Côte d’Ivoire : Ousmane Diakité, l’imam du juste milieu

« Dieu tout-puissant » (5/5) Discret, méconnu du grand public, il a pourtant derrière lui des années de médiations et d’influence. Depuis un an, il a pris la tête du Cosim en Côte d’Ivoire avec la lourde mission de contrer la propagation de l’idéologie des groupes terroristes.

Par  - à Abidjan
Mis à jour le 10 juin 2022 à 14:53
 

 

L’imam Ousmane Diakité © DR

 

Que savent les Ivoiriens du cheikh Aïma Ousmane Diakité ? Peu de choses, tant l’homme est discret. Mais son franc-parler, lui, est de notoriété publique. Un épisode a marqué les esprits. Le 21 juin 2017, tout ce que le pays compte de personnalités politiques et d’hommes d’affaires musulmans est réuni à la grande mosquée du quartier huppé de la Riviera Golf. C’est l’affluence des grands jours pour cette Nuit du destin, moment important du mois de ramadan.

Ousmane Diakité, alors secrétaire exécutif du Conseil supérieur des imams de Côte d’Ivoire (Cosim), a la parole. Son prêche porte sur l’enrichissement illicite et la corruption. « Si vous détournez des fonds, ne pensez pas que vous avez seulement désobéi à la loi de la République. Vous avez aussi désobéi aux ordres d’Allah », explique-t-il d’une voix calme sortie de sa barbe grisonnante et de sa carrure imposante. Dans l’assistance, certains hochent la tête en signe d’approbation. Manipulation des marchés publics, abus de fonction… Personne en particulier n’est visé, mais l’imam a des mots sévères.
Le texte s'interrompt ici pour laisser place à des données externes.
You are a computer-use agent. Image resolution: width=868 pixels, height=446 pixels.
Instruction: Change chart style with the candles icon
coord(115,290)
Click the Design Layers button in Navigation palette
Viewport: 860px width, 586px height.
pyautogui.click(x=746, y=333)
Il insiste : « Certains s’achètent une conscience en se disant qu’ils vont utiliser une partie de l’argent qu’ils volent pour construire des mosquées, pour faire partir des gens à la Mecque… La religion musulmane n’accepte pas cela. Il n’y a pas de blanchiment d’argent spirituel. Le fait de faire des sacrifices avec de l’argent volé ne le rend pas licite. »

Le prêche est alors largement commenté. En s’exprimant sur la corruption, Ousmane Diakité a soulevé une question taboue. En 2017, selon l’ONG Transparency International, la Côte d’Ivoire se classait au 103e rang sur 180 que compte l’indice de perception de la corruption.

Homme de principes

Ousmane Diakité est désormais le président du Cosim – il a été élu en avril 2021 -, une organisation qui compte 26 742 imams et jouit d’une solide implantation à travers le pays. Cette fonction fait de lui le guide de la communauté musulmane en Côte d’Ivoire. Il a néanmoins gardé la tête de la mosquée Arafat de Bounoumin, à Cocody, où se trouvent ses bureaux, ainsi que l’université musulmane africaine.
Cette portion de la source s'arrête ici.